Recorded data
+--

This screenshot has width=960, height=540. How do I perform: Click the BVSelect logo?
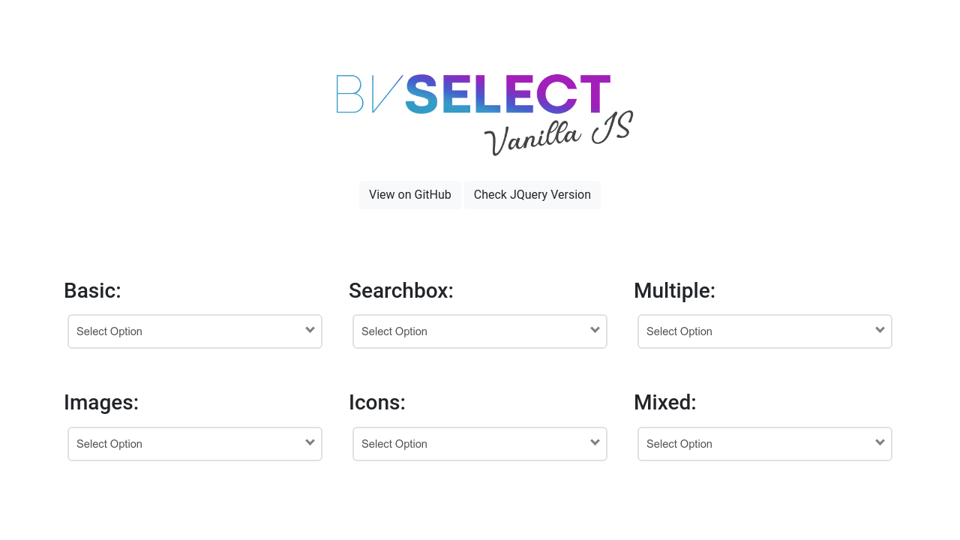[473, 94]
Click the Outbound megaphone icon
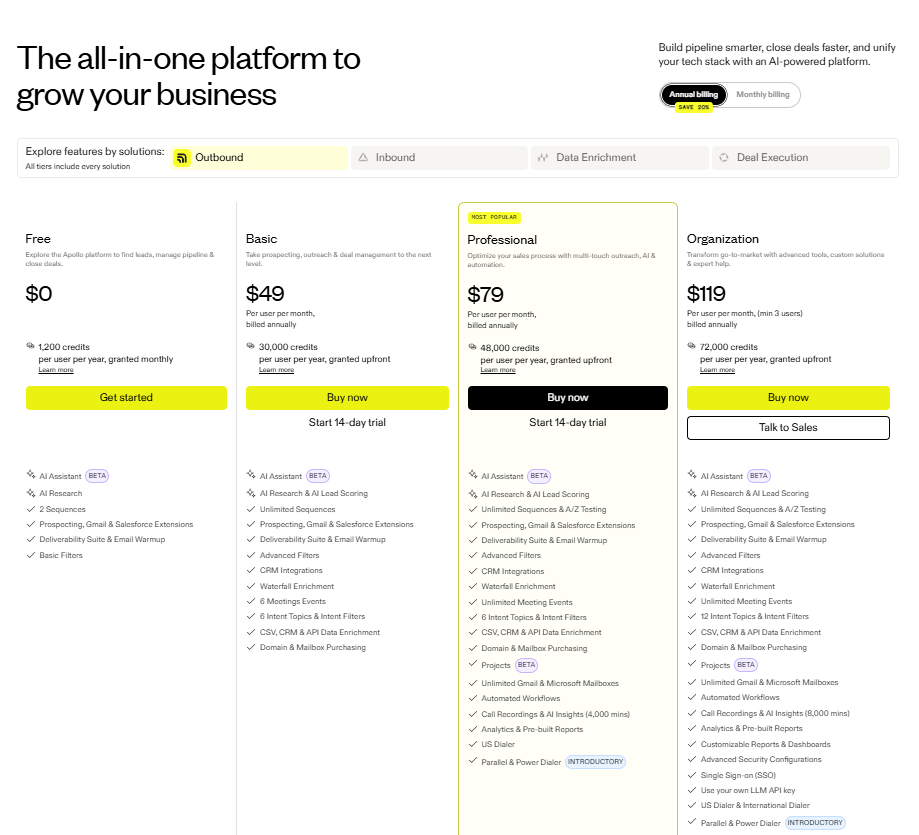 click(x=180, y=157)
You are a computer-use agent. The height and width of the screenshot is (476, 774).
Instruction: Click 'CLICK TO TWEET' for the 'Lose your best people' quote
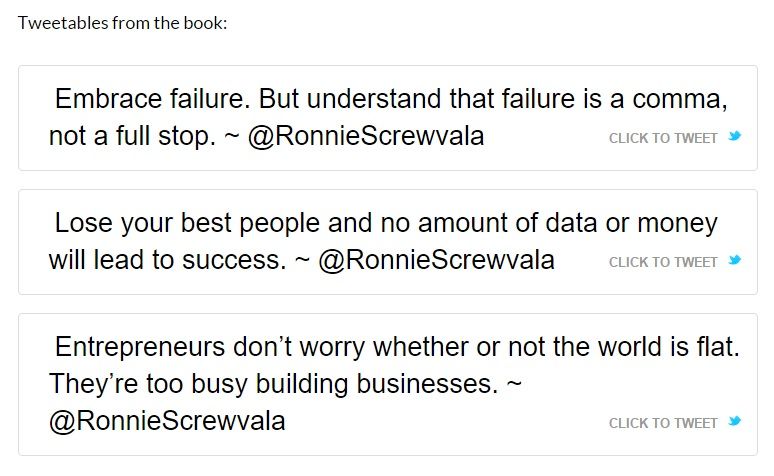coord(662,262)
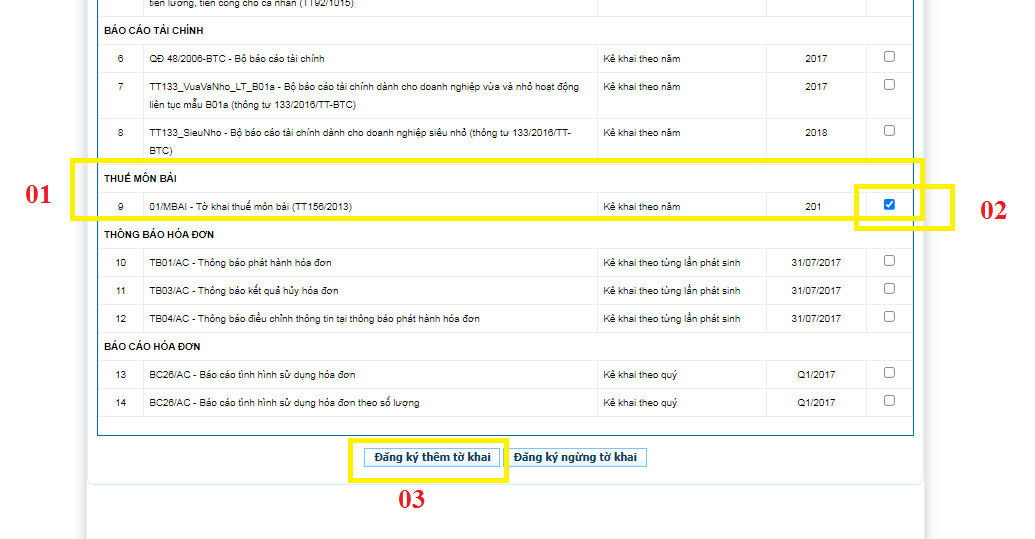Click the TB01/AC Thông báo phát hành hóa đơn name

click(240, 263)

+--

TASK TO CARRY OUT: A word-for-word copy is needed of the lines from the line holding "Click the Outbound megaphone icon" through the end of the records, both included, excluding every picture.

TASK RESPONSE:
Click the Outbound megaphone icon
 click(x=180, y=157)
You are a computer-use agent. The height and width of the screenshot is (476, 774).
Instruction: Click 'CLICK TO TWEET' for the 'Lose your best people' quote
coord(662,262)
Click the TB01/AC Thông báo phát hành hóa đơn name

click(240, 263)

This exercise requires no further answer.